This was an important lesson: he needed to assign one of his Nen arrows the ability to leave a tracer on his prey. It should be small, like a dart or a needle. He’d have to set restricts to determine how it’d affix itself to the target and for how long it’d remain in place. At the advice of his Nen instructor, Pokkle had kept a few unassigned arrows on his fingers for just this sort of thing. Nen abilities were supposed to be developed and evolve over time as one learned more about themselves and how they operated using their powers. A modification that’d determine the use of an entire finger, however, would need more time and a clear head to construct. One had to set limits, conditions, consider every advantage and disadvantage, whether a tracer was a valuable use of an entire arrow slot or not. Maybe he could modify an arrow that already existed? One also had to keep in mind that, although right at this very moment creating a tracer felt like the smartest choice in the world, maybe later, in some other situation, things might seem different. He’d been warned not to be too impulsive and let his arrogant self-assurance decide in two seconds what needed several days to mull over. It was important to wait. He had to hold back before making a rash decision. It was all about making the best choice.

The three elk departed while Pokkle stared into the fire and deliberated with himself in painstaking detail, drowning out every other thought with overflowing concerns about his Nen ability. By the time he finally tore himself away, the three elk were long gone. Pokkle sighed and slumped back, shutting his eyes to get in more of a nap than a full night’s sleep before dawn arrived and it was time to head out. 

As expected, the snow had ceased falling. The eerie stillness in the air pressed hard on Pokkle’s ears as he cautiously stuck his head out of the cavern entrance. Conditions were good enough to travel, albeit with even greater caution than ever before. He doused the dying embers of the fire and headed off towards the border, picking his way with the utmost care to avoid falls and the occasional hidden mouth of a ravine whose rounded, snow covered edges blurred into a background of identical stones and underbrush all blanketed by the same thick cover of snow. He went as quietly as he could as well, careful not to completely drown out the surrounding forest noises with the crunch of snow compacted underfoot. In such a densely wooded area, he might hear his adversary before he spotted them, especially if they were moving in a group and bearing a heavy load. The thieves would never imagine someone might be out here looking for them, especially after the storm that’d just passed. Plus, they were only a half hour away from the border. For all intents and purposes, they were in the clear, and could let down their guard.

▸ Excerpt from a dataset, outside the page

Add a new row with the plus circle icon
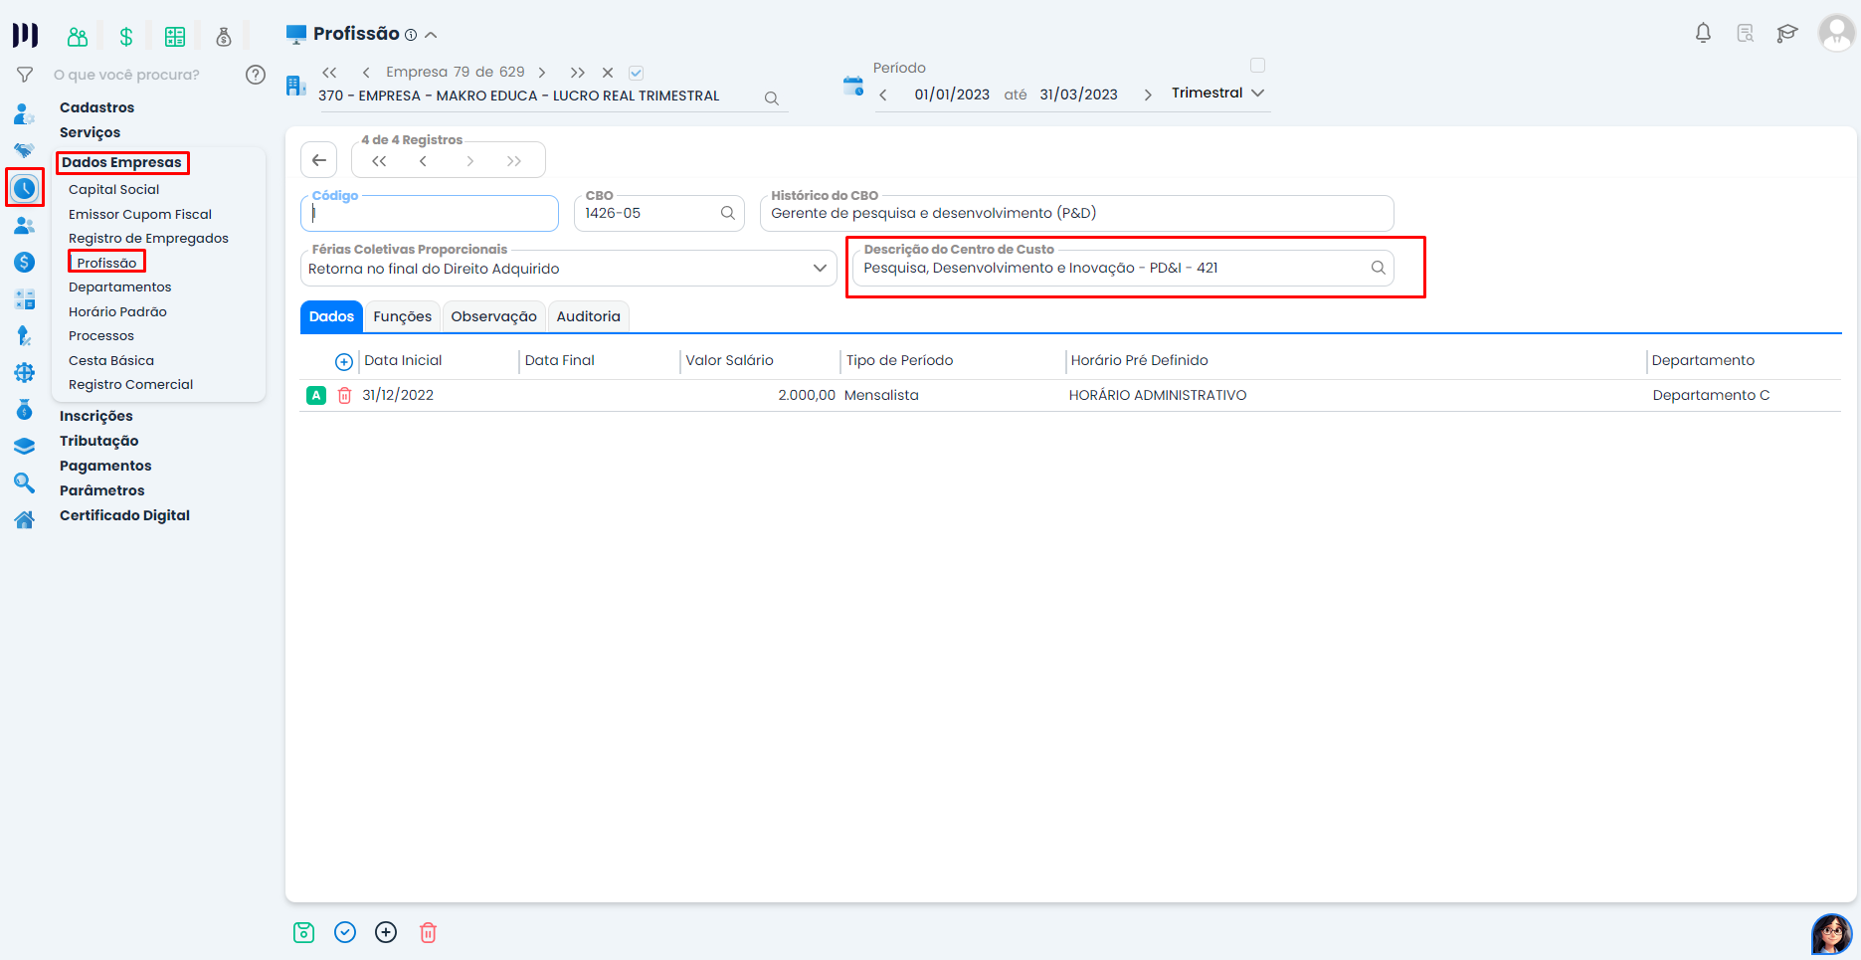Image resolution: width=1861 pixels, height=960 pixels. 344,361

Pokkle arrived at the narrow road leading up to the mountain pass that marked the end of the pure, untamed wilderness as it gave way to a system of established trails and the remnants of on-and-off again human development back when what were now mostly smuggling routes had been vital pathways through the mountains. The trees in this region were thinner, since more of them had been periodically cut down, and the paths were broad enough to make even when they were buried in snow. And yet, although the wilderness had officially ended here, but there were no signs of life other than Pokkle and a few small, scurrying animals that fled upon hearing his approach.

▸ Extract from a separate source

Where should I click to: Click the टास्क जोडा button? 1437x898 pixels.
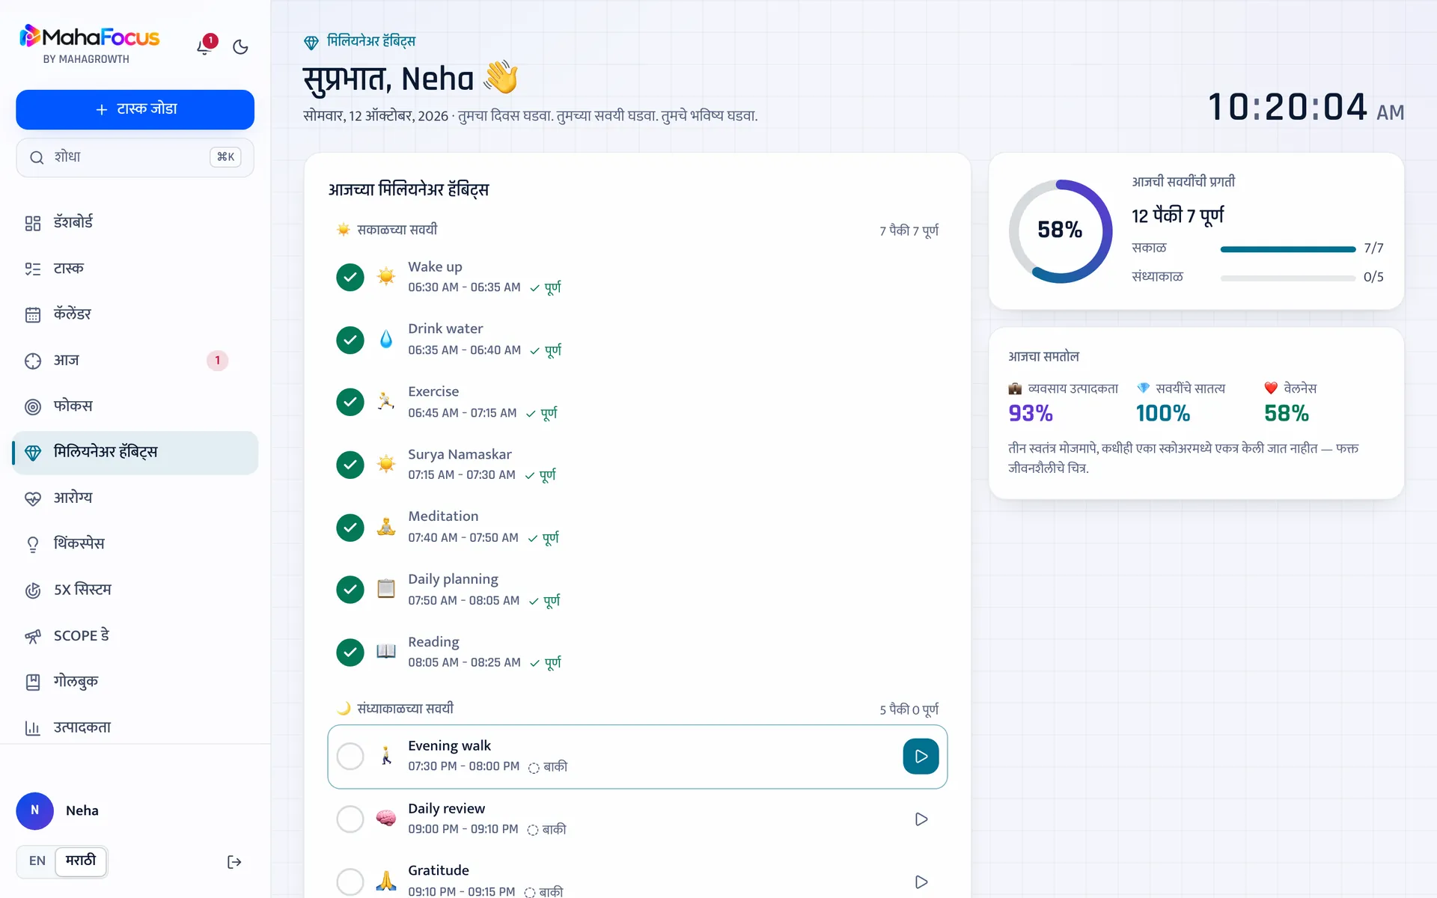point(135,109)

Pokkle frowned and doubled back. He took to the trees and observed the various paths joining road from above so as not to disturb the faintest traces of footprints below. So much care turned out to be unnecessary. No-one had passed through the area for some time, especially not after the recent storms. Pokkle was probably the first person there in over a week. It seemed obvious he must’ve passed the thieves at some point. They might’ve found inadequate shelter or dawdled in the forest. It was possible they’d even gotten lost if they’d been caught by the storm unawares. Pokkle didn’t like the idea of having to hunt the entire forest for them, which would be tedious work with no guarantee he’d find them before someone or something else did. He groaned and climbed up into a tree with branches wide enough to conceal himself. There was no way to know this early what exactly happened. The best he could do was settle in for a bit and wait.

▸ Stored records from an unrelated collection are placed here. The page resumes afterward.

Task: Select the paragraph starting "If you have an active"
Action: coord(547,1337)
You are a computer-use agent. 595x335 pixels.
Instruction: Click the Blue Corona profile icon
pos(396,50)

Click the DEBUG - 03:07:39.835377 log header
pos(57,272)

Hours passed, and still no sign. Since he was using Gyo periodically to survey the area, Pokkle wouldn’t have missed someone passing with the pelt and antlers. Long venerated items in such pristine condition stood out like beacons in landscapes with relatively low concentrations of accumulated aura. A formless doubt began to gnaw at the back of his mind. He didn’t want to get caught in another storm out here where the tree cover was so thin. Instead of taking his chances waiting exposed forever along the road, Pokkle decided scout more of the area using Gyo. It’d be easier to get the drop on the thieves if they were still in the forest anyway. He could use the trees as cover as he aimed his arrows. 

The only traces along the ridge were those Pokkle had left himself. Gradually, he expanded his perimeter, growing more certain and he searched that the thieves had been driven off course in the storm. It was impossible for them to have reached the pass before him without leaving any evidence. None were supposed to have been Nen users. They were average humans bearing a large pelt and full set of antlers. To continue forward through the storm would’ve been too great a risk considering the dangerous terrain.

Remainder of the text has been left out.